CEDEC, the European Federation of Local Energy Companies, represents the interests of more than 1500 local and regional energy companies serving 85 million electricity and natural gas customers & connections, with an annual turnover of 120 billion €. The wide range of services provided by local utility companies is reliable, sustainable and close to the customer. Through their investments and the creation of local jobs, they make a significant contribution to local and regional economic development.
About COGEN Europe
COGEN Europe, the European Association for the Promotion of Cogeneration, is the cross-sectoral voice of the cogeneration industry. Its mission is to work with EU institutions and stakeholders to shape better policies and eliminate administrative, regulatory and market barriers to the wider use of cogeneration in Europe.
Annex: Concrete Text Recommendations & Justification
Proposal for a regulation
Article 11 – paragraph 4
Text proposed by the Commission
Priority dispatch shall no longer be applicable from the date where the generating installation is subject to significant modifications, which shall be the case at least where a new connection agreement is required or the generation capacity is increased
Priority dispatch shall no longer be applicable from the date where the generating installation is subject to significant modifications, which shall be the case at least where a new connection agreement is required or the generation capacity is increased by at least 20 %.
In this case, priority dispatch continues to apply to the initially installed generation capacity.
The definition of “significant modifications” is too broad and not precise enough. The generation capacity of a high efficiency cogeneration or a renewable energy plant can already slightly change simply when components of the system are changed as part of regular maintenance. This should not trigger an automatic revocation of priority dispatch.
Neither should this be the case when any non-significant change in the wording of the connection agreement is introduced or requested by one of the signatories of the agreement. Even when a significant modification in the connection agreement is required, following for example the implementation of a network code on any related topic, this should not be a ground for stopping automatically the application of priority dispatch for all generating installations concerned.
In addition, the removal of priority dispatch should only apply to the capacity extension (i.e. additional capacity), rather than to the full capacity after modification.
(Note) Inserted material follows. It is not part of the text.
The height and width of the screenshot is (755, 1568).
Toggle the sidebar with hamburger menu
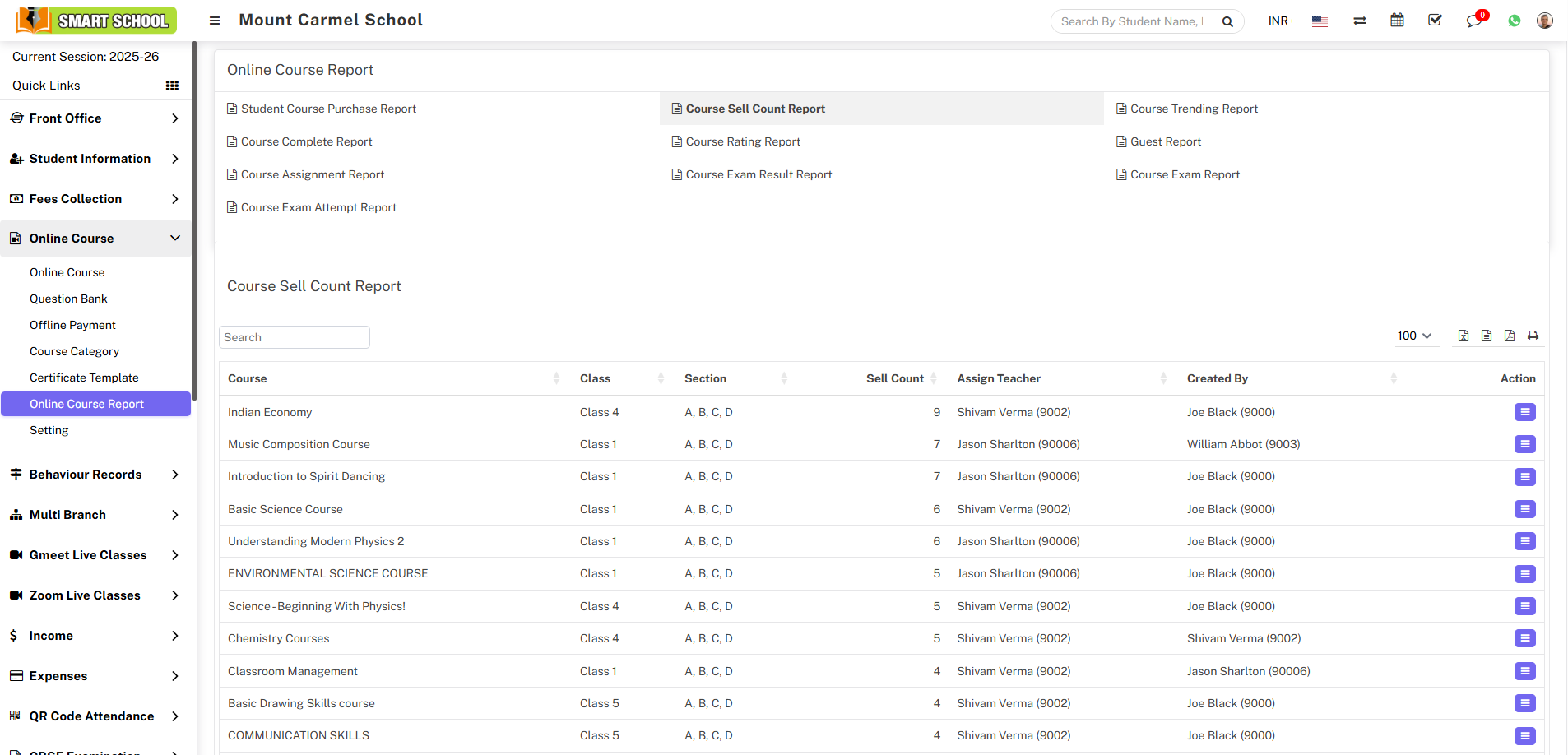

This is based on precedents established by other key legislation (e.g. the definition of “new entrant” in the EU ETS Directive 2003/87 & Commission Decision 278/2011, the implementation of the network codes at national level specifying thresholds of 20% in Spain and 50% in Germany for significant modifications).
 This proposed threshold is based on existing legal precedents in EU ETS Directive 2003/87 & Commission Decision 278/2011 and EU network codes implementation at national level.